Management, not treatment.
There is no recipe – problems arise and then solved.
– Intense 1:1 therapy is not necessary
1.Stretches to muscles in danger of becoming tight should be done daily. Usually this is homes based; in some instances it becomes school based or a program in addition to the home program.
2.Maintenance and Encouragement Activity –
(i) General involvement in all activities, morning aerobics groups.
Children have their own fatigue level, will have a short rest and continue, when they tire.
3.Swimming – weekly swimming program for boys from local schools.
(i) Water confidence – swimming safety.
(ii) Maintenance of strength and independence.
(iii) Peer support.
(iv) Support group for parents.
(v) If run by Physiotherapist, the opportunity in on-threatening environment for questions.
(vi) Ideal opportunity for monitoring progress.
(vii) Encouragement of breathing exercises.
4.General function in the School –
(i) Adapted physical education programs.
(ii) Classroom seating (position).
(iii) Chair and table heights – as boys weaken, chair and table height adjustment to maintain independence.
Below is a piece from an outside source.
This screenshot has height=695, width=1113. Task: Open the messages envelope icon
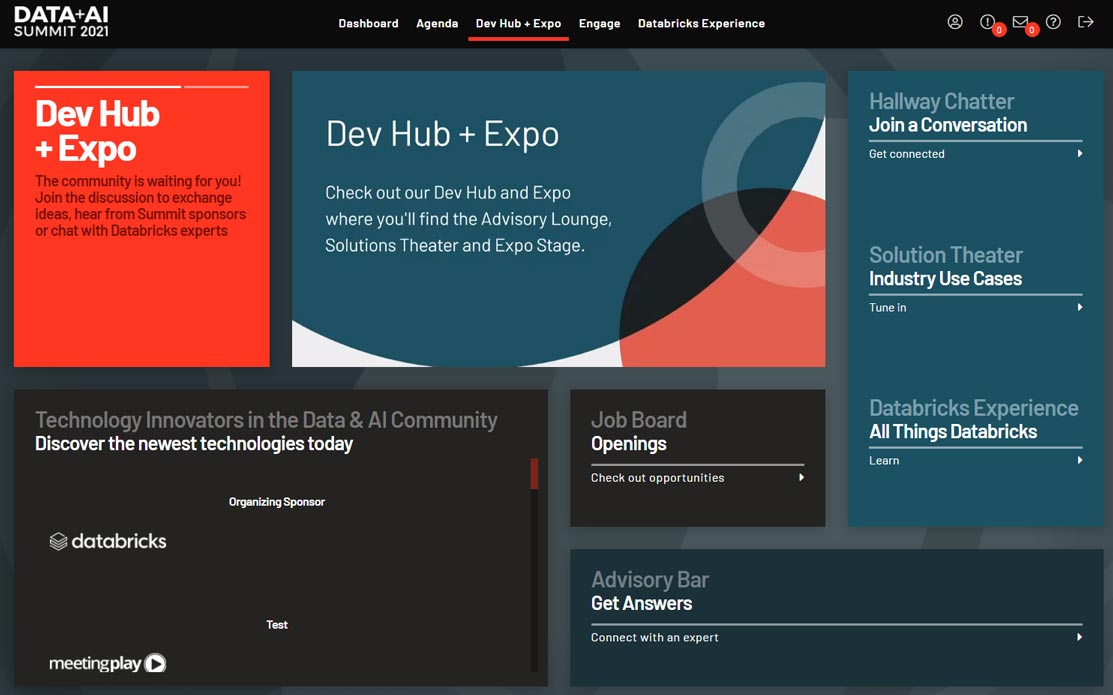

(iv) Floor activities/classroom mobility. Chairs to help getting up from the floor, preceding others out of the classroom or staying until the last.
(v) Advice in conjunction with O.T.’s – ramps, toilets.
5.General Principles – (i) Don’t help (more help given – greater weakness).
(ii) Give them time to complete the task.
(iii) Encourage games and recreation pursuits they will be able to maintain, ie. table games, commuter games, graphics.
(iv) Lifting advice.
(v) Advice to parents re types of mobility aids (wheelchair or buggy) through wheelchair clinic or another P.A.D.P. outlet.
1.More time in wheelchair increases chances of going off their feet more quickly.
Mobility versus Socialization issue.
Mobility versus Safety issue.
This needs to be a joint decision between the parents, teachers, therapist and child. Chairs at lunch times, walking mornings, wheelchair in the afternoon.
2.Wheelchair access to all part of the school, on camps, and excursions.
3.Family support and opportunity to talk of needed, in some instances you may see displays of behavioural difficulties. Muscular Dystrophy Association is a good resource.
4.Therapy may look at calliper walking. It is an option but not always successful in local school. Some families have utilised callipers at home.
5.As with walking stage, exercises maintaining strength, mobility, lung expansion, introducing more careful monitoring of back and exercises maintaining ability to weight transfer in sitting, (tilt board etc.).
6.Problem-solving – mobility, access, etc. Transfer techniques.
Continue with appropriate areas from walking – transition stage.
1.Standing program – tilt table. This is to give a prolonged stretch to hip flexions, hamstrings, and calves.
2. Tilt board exercises.
3. Tables heights and position in chairs.
4. Rotation of control boxes on motorised chairs.
5. In conjunction with O.T. – ramps, wheelchair restraints and other transport considerations.
6. Lifting, transferring techniques.
7. Pressure care for bottoms and circulatory problems.
8. Wheelchair sports, maintenance.
1. Management problems with mobility and coping with deterioration.
2. Do not have all answers but we can try to help.
3. Praise and emphasize all the positives. Encourage activities they will be able to continue and success in, ie. art graphics, reading, computer options, table games. Be guided by the boys’ strengths.